Upon taking up residence at Rideau Hall, Vanier asked that a bilingual sign be placed at the main gates to the royal and viceroyal residence and that a chapel for offering Mass be constructed somewhere on the property, two requests that reflected two dominant forces in Vanier's life: religion and Canadian unity. When he was in residence, Vanier would pray twice daily in the chapel that was eventually fit into the palace's second floor and, at a time when the Canadian federation was under threat from separatists factions in Quebec, Vanier delivered numerous speeches, in both French and English, and infused with words praising the co-habitation of Anglophone and Francophone Canadians; in one of the last orations he gave, he said: "The road of unity is the road of love: love of one's country and faith in its future will give new direction and purpose to our lives, lift us above our domestic quarrels, and unite us in dedication to the common good... I pray God that we may all go forward hand in hand. We can't run the risk of this great country falling into pieces." Words like these, though, earned Vanier the ire of Quebec nationalists, as demonstrated when, on Saint-Jean-Baptiste Day in 1964, he found himself the target of such people in Montreal, who held placards reading "Vanier vendu" ("Vanier traitor" or
"Vanier sellout") and "Vanier fou de la Reine" ("Vanier Queen's jester").

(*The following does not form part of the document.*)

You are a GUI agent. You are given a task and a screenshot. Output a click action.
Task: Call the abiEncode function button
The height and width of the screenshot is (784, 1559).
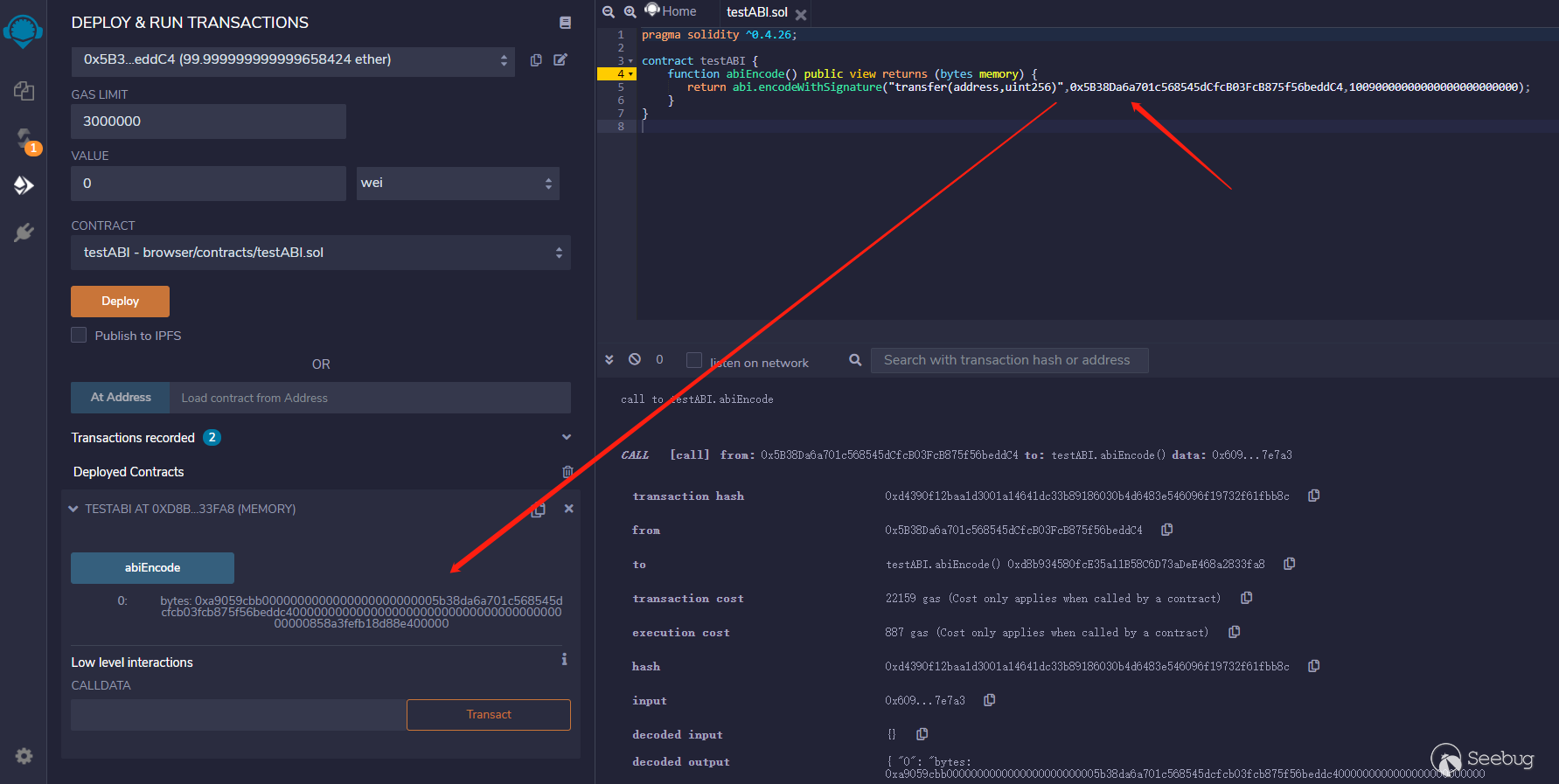[152, 568]
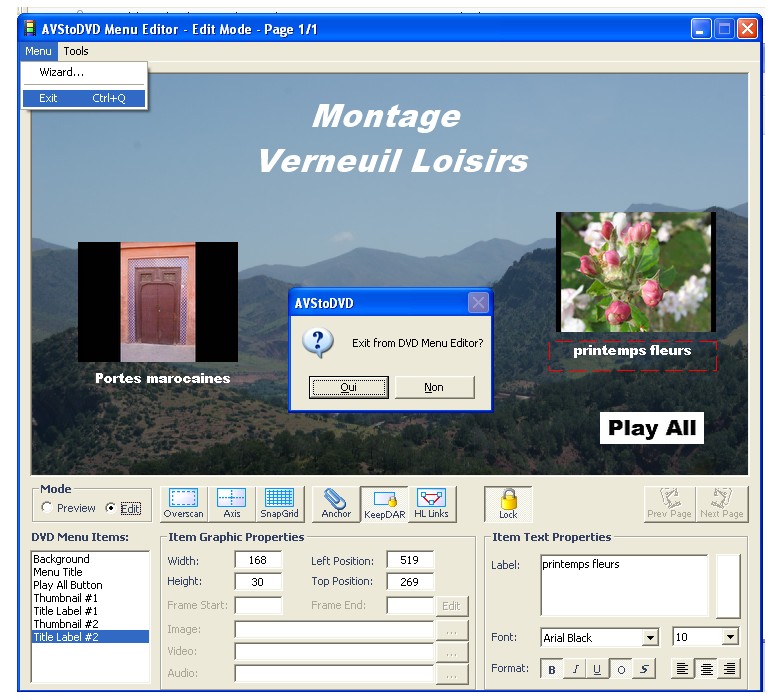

Despite his poor health (Vanier had a heart condition), and his doctor's warnings about strain, Vanier travelled across Canada, gaining the affection of Canadians. As part of his official duties, Vanier, along with the Queen, attended the inauguration of the Saint Lawrence Seaway on 26 June 1959 and, in June 1965, the same year he inaugurated the new national flag, was made Chief Big Eagle of the Blackfoot tribe in Calgary. He was also active in encouraging children to achieve, using his role as The Boy Scouts Association Canadian branch's Chief Scout of Canada to this end. His and his wife's concern for family life drew them to founding in 1964 the Canadian Conference of the Family, which eventually became the Vanier Institute of the Family. As the representative of the head of state, Vanier hosted a list of official guests, including United States president John Kennedy and Jacqueline Kennedy; the Emperor of Ethiopia, Haile Selassie; David Ben-Gurion, Prime Minister of Israel; the Shah of Iran; and General Charles de Gaulle, President of France. His assistant private secretary from 1960 to 1962 was Lord Hylton.

===Death===
By 1966, though his itinerary remained unreduced, Vanier's strength was failing. On 4 March 1967, before watching a Montreal Canadiens game on television at Rideau Hall, Vanier had conversed with his prime minister at the time, Lester B. Pearson, and had expressed to him that he was willing to continue on as governor general until the end of the centennial year. Given Vanier's physical state, Pearson was hesitant to advise the Queen to act along those lines, but his worry was short lived, as the following day, after hearing the Holy Sacrifice of the Mass and receiving Holy Communion in the chapel, the Governor General died. With Robert Taschereau, Chief Justice of Canada, acting as Administrator of the Government, more than 15,000 messages of sympathy were received at Rideau Hall.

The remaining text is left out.